Submit from JSON file

Contents

Submit from JSON file#

DPDispatcher can submit a submission from a JSON file:

dpdisp submit submission.json

The JSON file must contain the submission configuration. An example of the JSON file is shown below.

 1{
 2    "work_base": "0_md/",
 3    "machine": {
 4        "batch_type": "Shell",
 5        "local_root": "./",
 6        "context_type": "LazyLocalContext"
 7    },
 8    "resources": {
 9        "number_node": 1,
10        "cpu_per_node": 1,
11        "gpu_per_node": 0,
12        "queue_name": "",
13        "group_size": 1
14    },
15    "forward_common_files": [],
16    "backward_common_files": [],
17    "task_list": [
18        {
19            "command": "echo hello",
20            "task_work_path": "task1/",
21            "forward_files": [],
22            "backward_files": [],
23            "outlog": "log",
24            "errlog": "err"
25        }
26    ]
27}

The JSON entries for submission are defined as follows:

submission:#
type: dict
argument path: submission

Submission configuration

work_base:#
type: str
argument path: submission/work_base

Base directory for the work

forward_common_files:#
type: typing.List[str], optional, default: []
argument path: submission/forward_common_files

Common files to forward to the remote machine

backward_common_files:#
type: typing.List[str], optional, default: []
argument path: submission/backward_common_files

Common files to backward from the remote machine

machine:#
type: dict
argument path: submission/machine

Machine configuration. See related documentation for details.

batch_type:#
type: str
argument path: submission/machine/batch_type

The batch job system type. Option: Torque, PBS, OpenAPI, DistributedShell, LSF, Slurm, SGE, Fugaku, SlurmJobArray, Bohrium, Shell, JH_UniScheduler

local_root:#
type: str | NoneType
argument path: submission/machine/local_root

The dir where the tasks and relating files locate. Typically the project dir.

remote_root:#
type: str | NoneType, optional
argument path: submission/machine/remote_root

The dir where the tasks are executed on the remote machine. Only needed when context is not lazy-local.

clean_asynchronously:#
type: bool, optional, default: False
argument path: submission/machine/clean_asynchronously

Clean the remote directory asynchronously after the job finishes.

retry_count:#
type: int, optional, default: 3
argument path: submission/machine/retry_count

Number of retries to resubmit failed jobs.

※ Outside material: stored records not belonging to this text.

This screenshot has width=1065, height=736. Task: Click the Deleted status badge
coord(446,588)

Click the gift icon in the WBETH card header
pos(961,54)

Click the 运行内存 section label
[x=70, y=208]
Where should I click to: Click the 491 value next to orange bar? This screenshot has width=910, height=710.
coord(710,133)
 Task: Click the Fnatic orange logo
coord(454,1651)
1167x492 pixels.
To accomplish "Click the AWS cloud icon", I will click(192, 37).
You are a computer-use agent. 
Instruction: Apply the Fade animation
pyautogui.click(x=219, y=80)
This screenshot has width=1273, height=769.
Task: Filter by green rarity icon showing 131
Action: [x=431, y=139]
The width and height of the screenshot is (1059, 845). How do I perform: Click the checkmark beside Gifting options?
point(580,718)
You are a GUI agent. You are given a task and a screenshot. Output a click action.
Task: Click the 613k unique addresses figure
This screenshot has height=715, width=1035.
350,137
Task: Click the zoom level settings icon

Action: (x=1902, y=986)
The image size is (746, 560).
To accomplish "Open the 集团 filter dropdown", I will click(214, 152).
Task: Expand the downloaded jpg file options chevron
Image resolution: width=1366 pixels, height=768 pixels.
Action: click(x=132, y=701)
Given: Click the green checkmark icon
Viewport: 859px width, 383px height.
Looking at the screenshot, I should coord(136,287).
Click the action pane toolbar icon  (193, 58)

Depending on the value of context_type, different sub args are accepted.

context_type:#

The connection used to remote machine. Option: LocalContext, LazyLocalContext, SSHContext, BohriumContext, HDFSContext, OpenAPIContext

When |flag:submission/machine/context_type|_ is set to OpenAPIContext (or its aliases openapicontext, OpenAPI, openapi):

remote_profile:#
type: dict, optional
argument path: submission/machine[OpenAPIContext]/remote_profile

The information used to maintain the connection with remote machine. This field is empty for this context.

When |flag:submission/machine/context_type|_ is set to LocalContext (or its aliases localcontext, Local, local):

remote_profile:#
type: dict, optional
argument path: submission/machine[LocalContext]/remote_profile

The information used to maintain the local machine.

When |flag:submission/machine/context_type|_ is set to HDFSContext (or its aliases hdfscontext, HDFS, hdfs):

remote_profile:#
type: dict, optional
argument path: submission/machine[HDFSContext]/remote_profile

The information used to maintain the connection with remote machine. This field is empty for this context.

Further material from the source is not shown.